Realtors had earlier received copies of the document from the Real Estate Agents Licensing Board, which hopes to soon finalize the regulations ahead of their enactment.
The regulations include Codes Governing Professional Practise, Ethics & Conduct, Regulation of Real Estate Agency Work, Prescribed Real Estate Agency Agreements and Continuing Professional Development.
The workshop included several notable speakers from the Fiji Financial Intelligence Unit, Fiji Revenue & Customs Services, Fijian Competition & Consumer Commission, Consumer Council of Fiji, Department of Immigration, Investment Fiji, Fiji Police Force and Ministry of Lands & Mineral Resources.
Key issues also centered on agent commissions, and whether this should have a standardized percentage or be self-regulated.
“We have put in certain proposals with suggestions from agents on whether to regulate or not,” said REALB chairman, Dr Abdul Hassan.
“We have looked at how other countries regulate agent commission issues and it’s not that easy. We need to look at some ways or come up with some kind of formula on if commission should be regulated etc.”
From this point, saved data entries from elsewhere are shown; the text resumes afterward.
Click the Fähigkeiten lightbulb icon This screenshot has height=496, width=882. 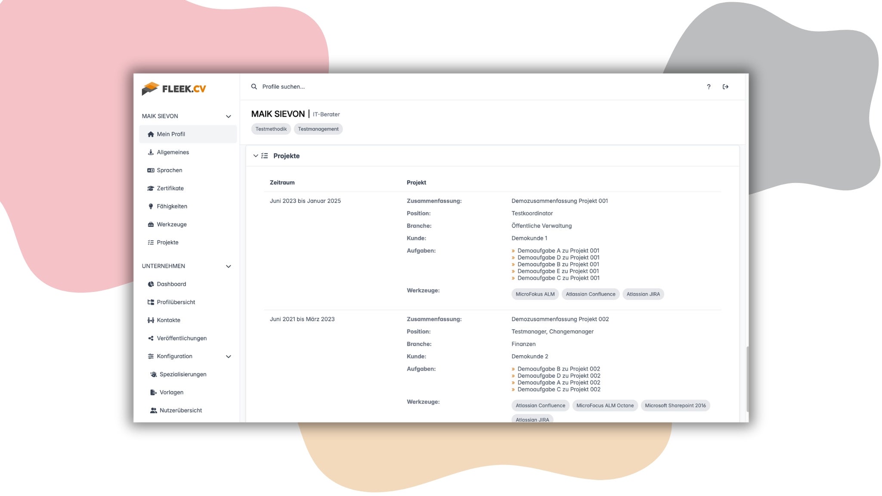[x=151, y=207]
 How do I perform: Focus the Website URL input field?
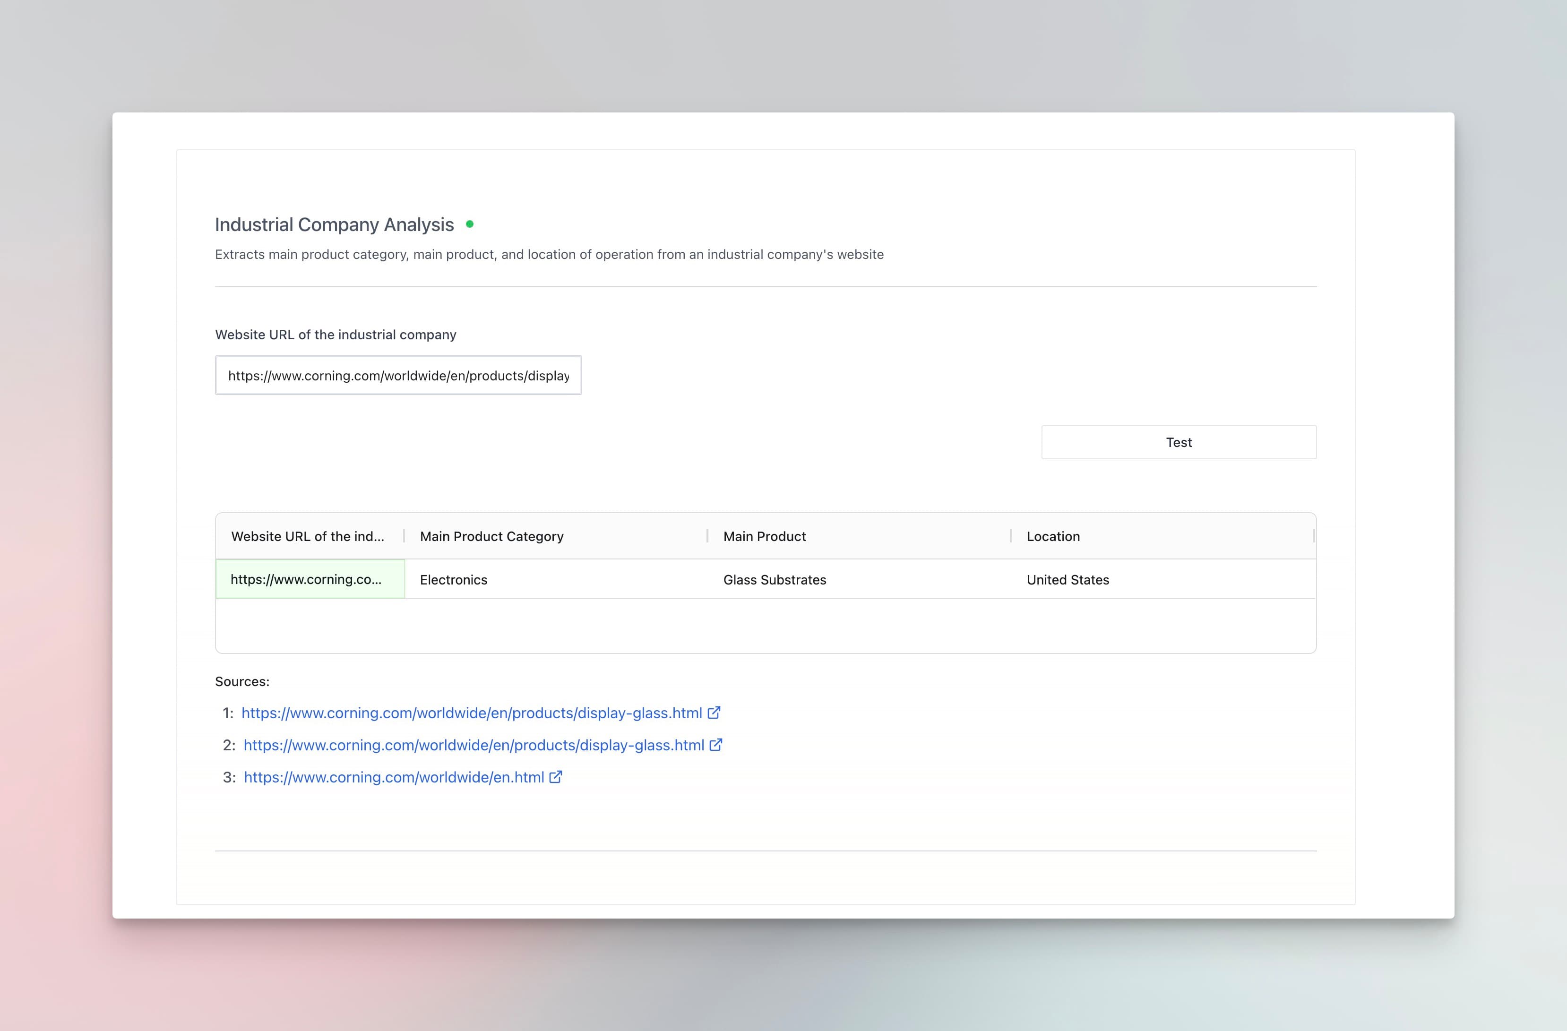click(398, 375)
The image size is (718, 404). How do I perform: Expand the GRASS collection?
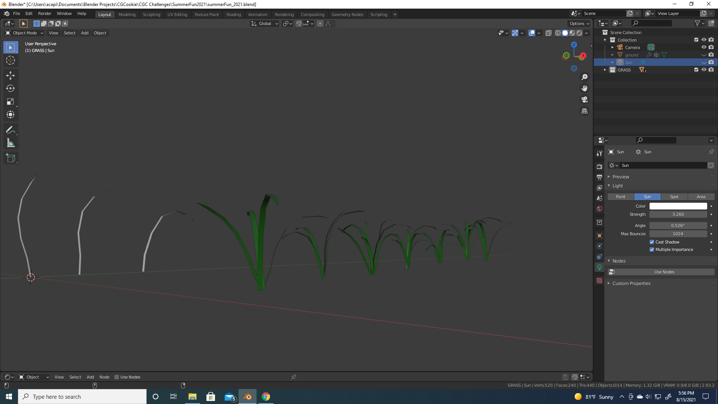605,70
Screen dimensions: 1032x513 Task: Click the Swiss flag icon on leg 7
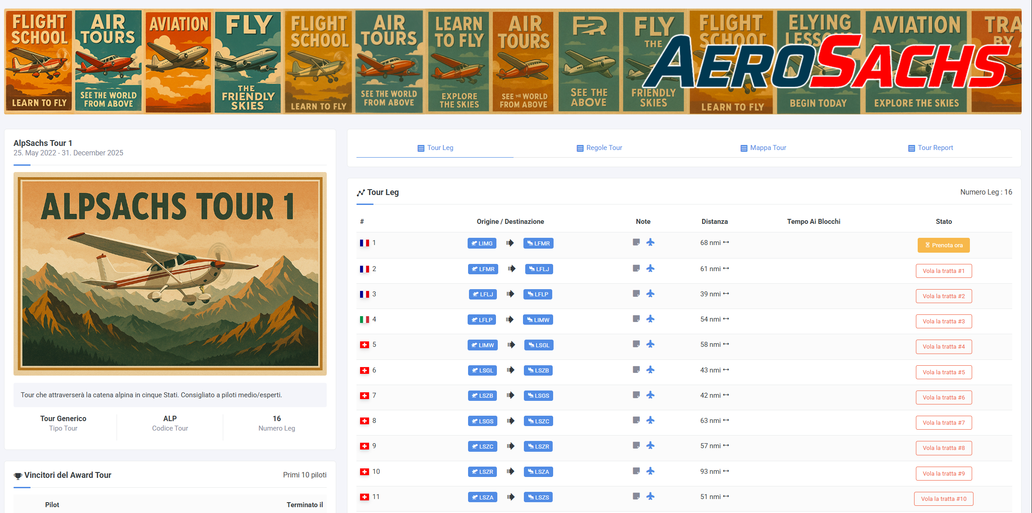pos(364,395)
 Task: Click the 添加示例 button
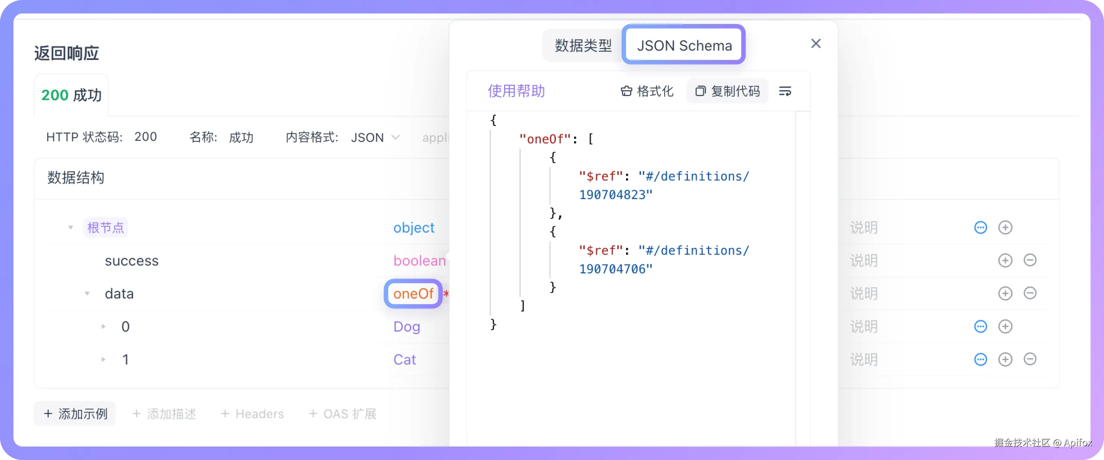point(75,413)
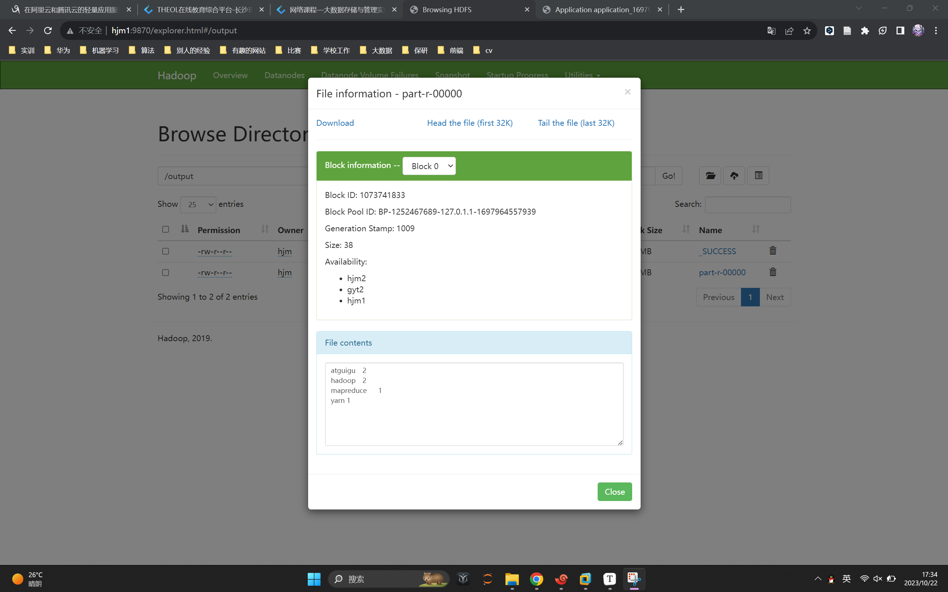
Task: Tick the checkbox for the _SUCCESS row
Action: coord(165,251)
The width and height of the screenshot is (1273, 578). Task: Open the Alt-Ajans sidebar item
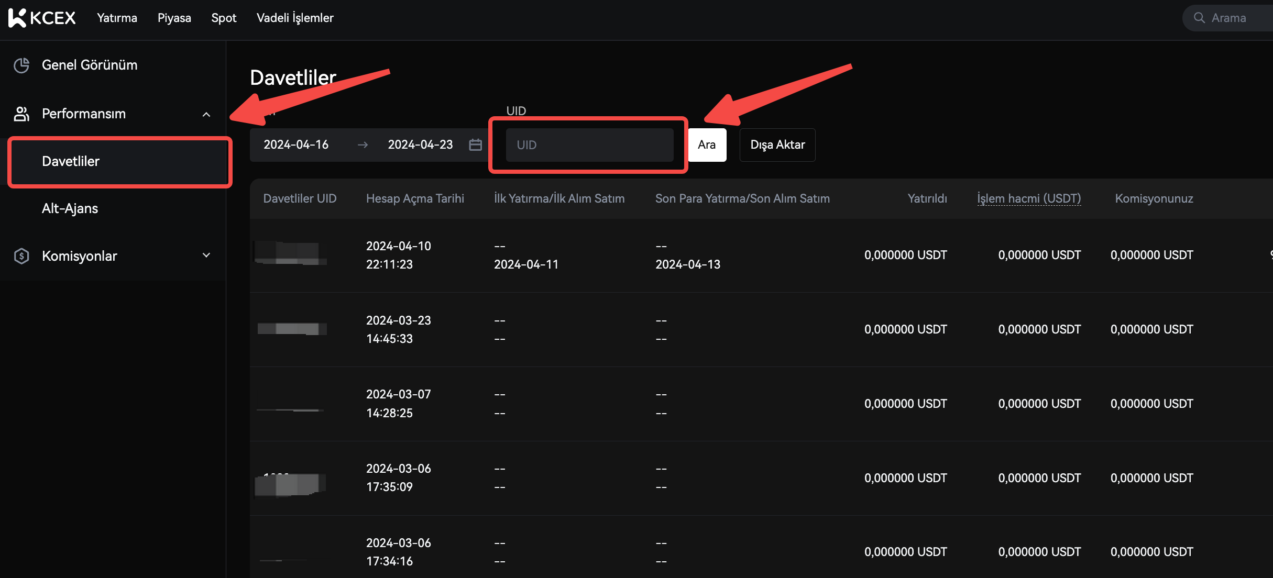point(70,208)
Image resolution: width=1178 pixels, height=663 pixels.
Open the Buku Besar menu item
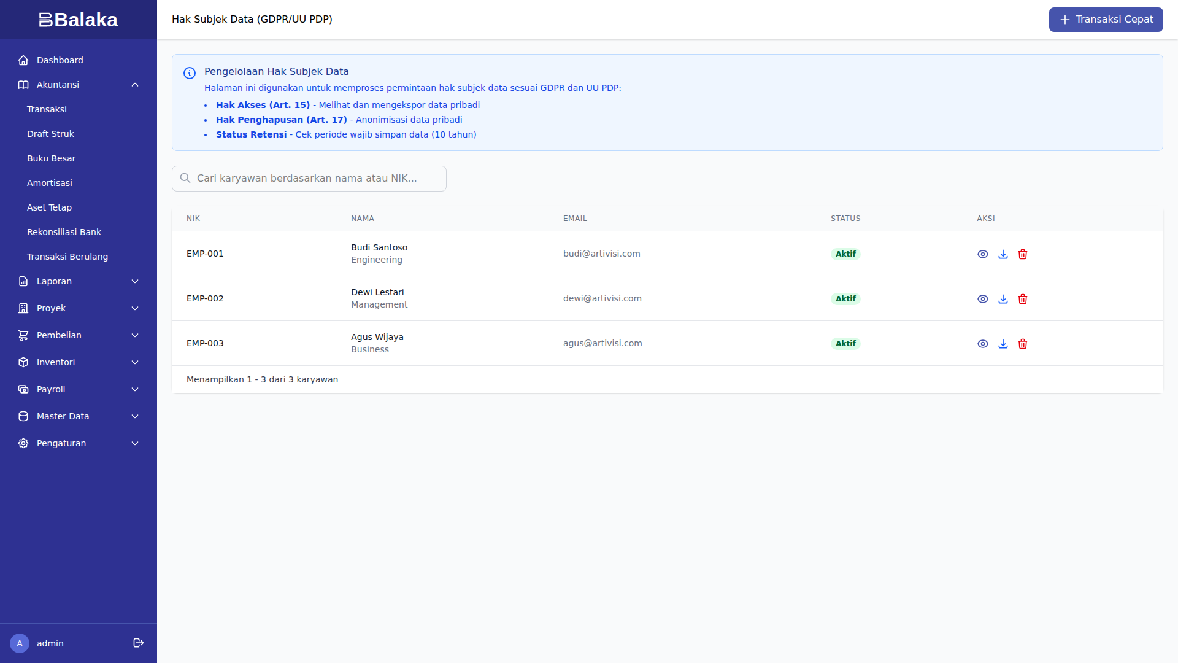[52, 158]
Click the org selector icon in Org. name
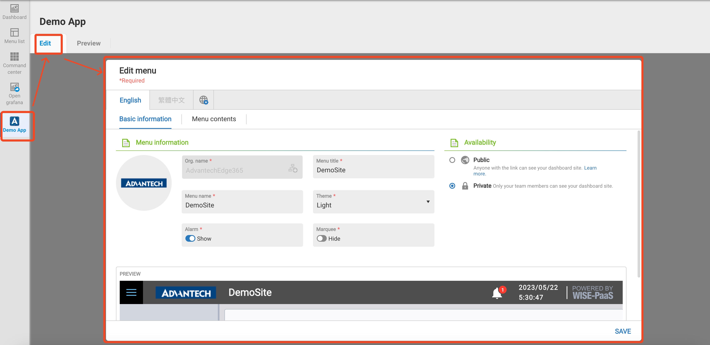710x345 pixels. coord(293,168)
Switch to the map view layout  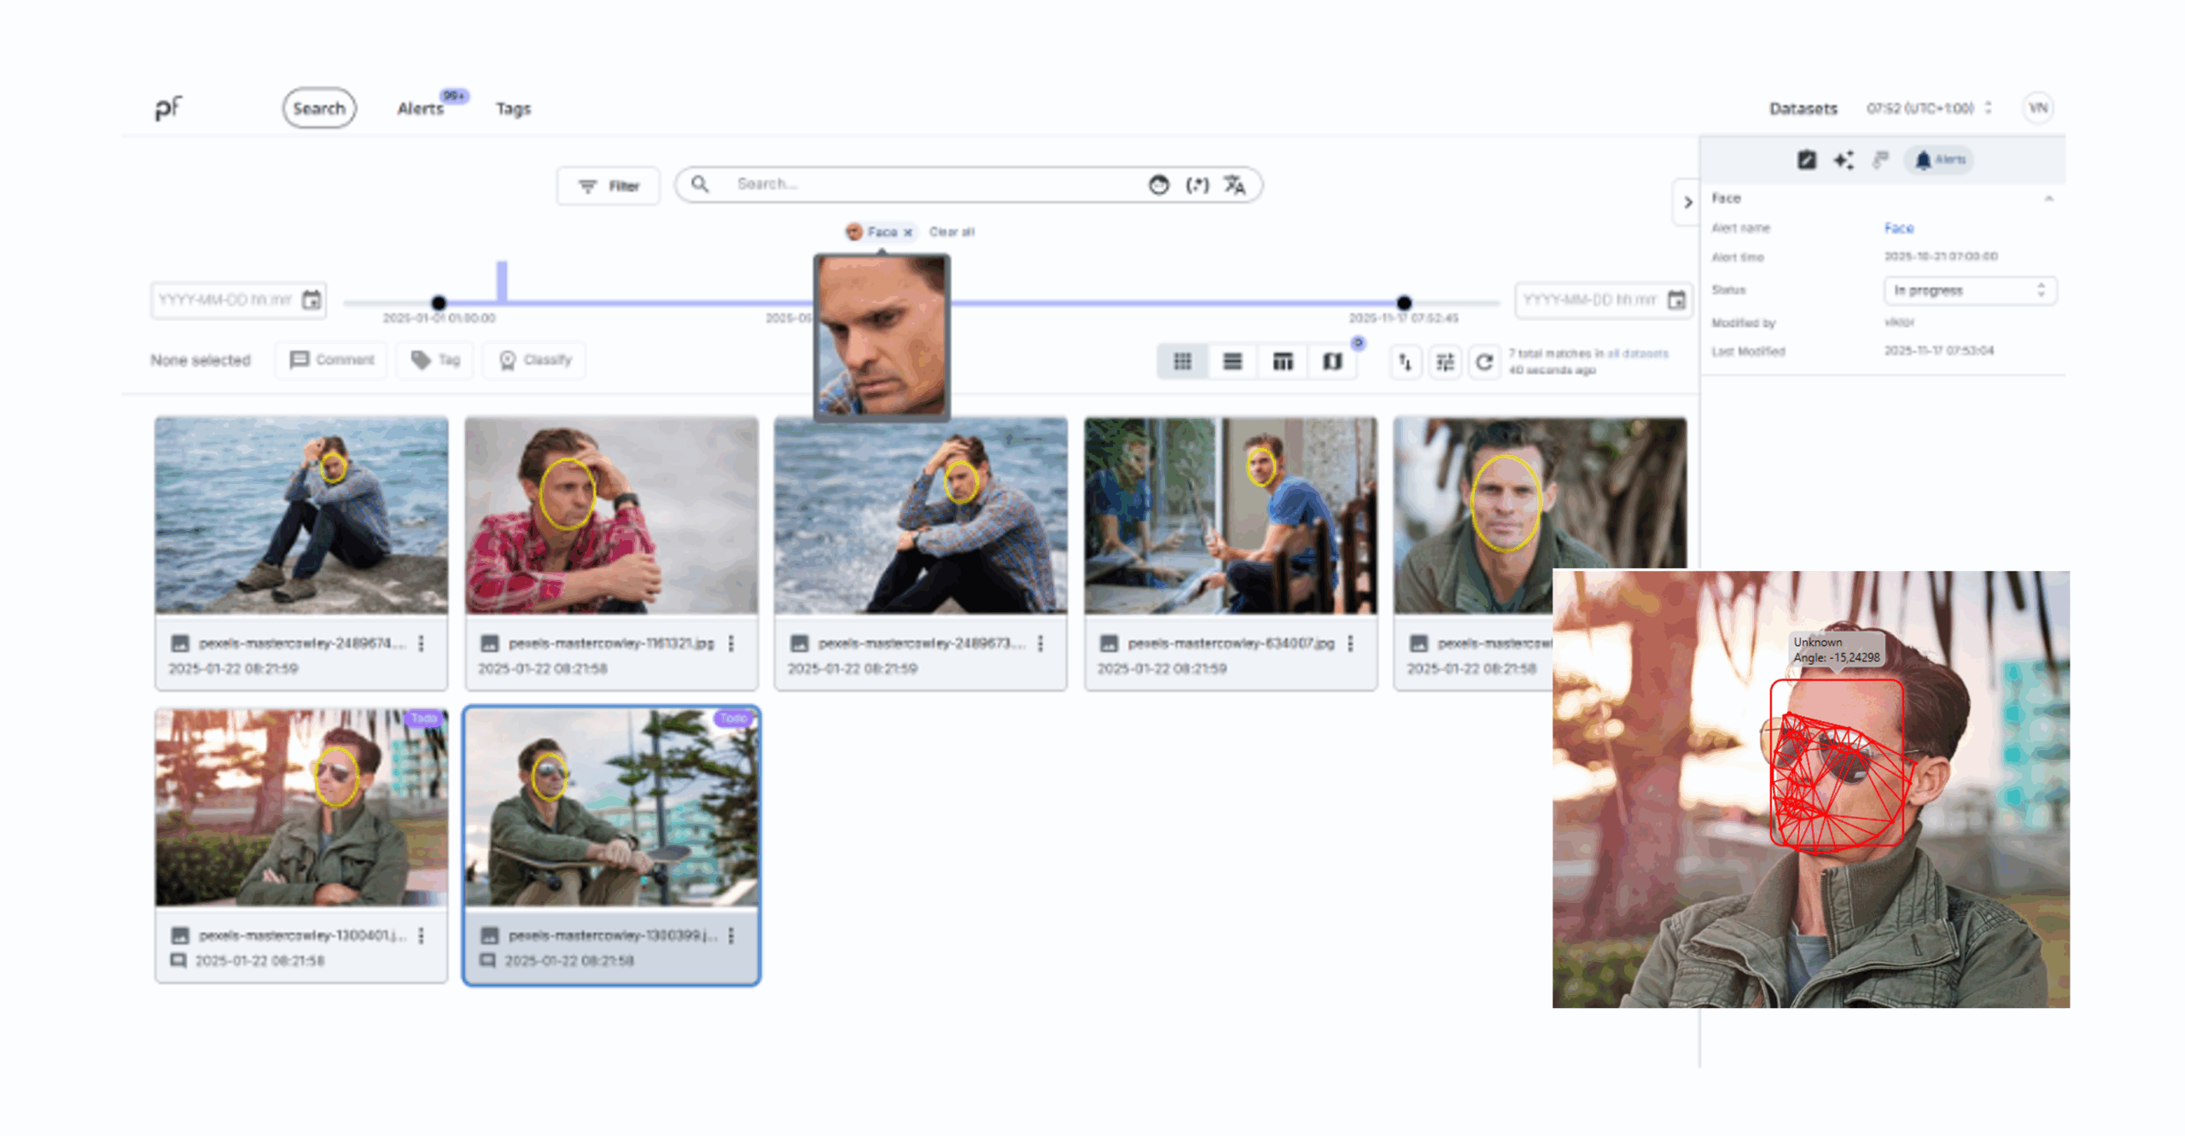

Consumer Council officer, James Vakacabeqoli said advertising regulations for real estate needed to be strengthened, to ensure that ads fully disclosed property details, alongside measures to prevent the manipulation of market prices by agents.
“One of the biggest issues we face is the non-disclosure of property details, with some consumers unaware of exactly how many years they have left on a leasing term until the last minute,” he said.
“We also receive a lot of complaints on the failure of landlords to refund bond and to provide tenancy agreements or to have tenancy agreements that comply with guidelines set out by the FCCC. There are also a lot of complaints on delays in property settlements, failure by landlords or caretakers to carry out maintenance work, agents pressuring vendors to sell, unlicensed agents and untrained agents.”
Realtors also called on the Fiji Revenue & Customs Services to provide more public awareness on Capital Gains Tax to consumers, noting that it was sometimes difficult to explain CGT application to vendors, such as for inherited properties.
Discussion also centered on the legal obligation of agents and salespersons to have thorough knowledge of the intricate regulations pertaining to real estate set out by various authorities. Realtors said that despite the engagement of solicitors for Sale & Purchase agreements, agents were still blamed and penalized if property deals failed.
REALB member, architect Hemant Kumar challenged agents with establishing what the bare minimum of their legal obligation was to know certain facts, such as zoning, and other facets pertaining to their services.
The workshop had a considerable turnout of registered realty personnel, including a team from Inglewood Realtors, which has recently resumed operations.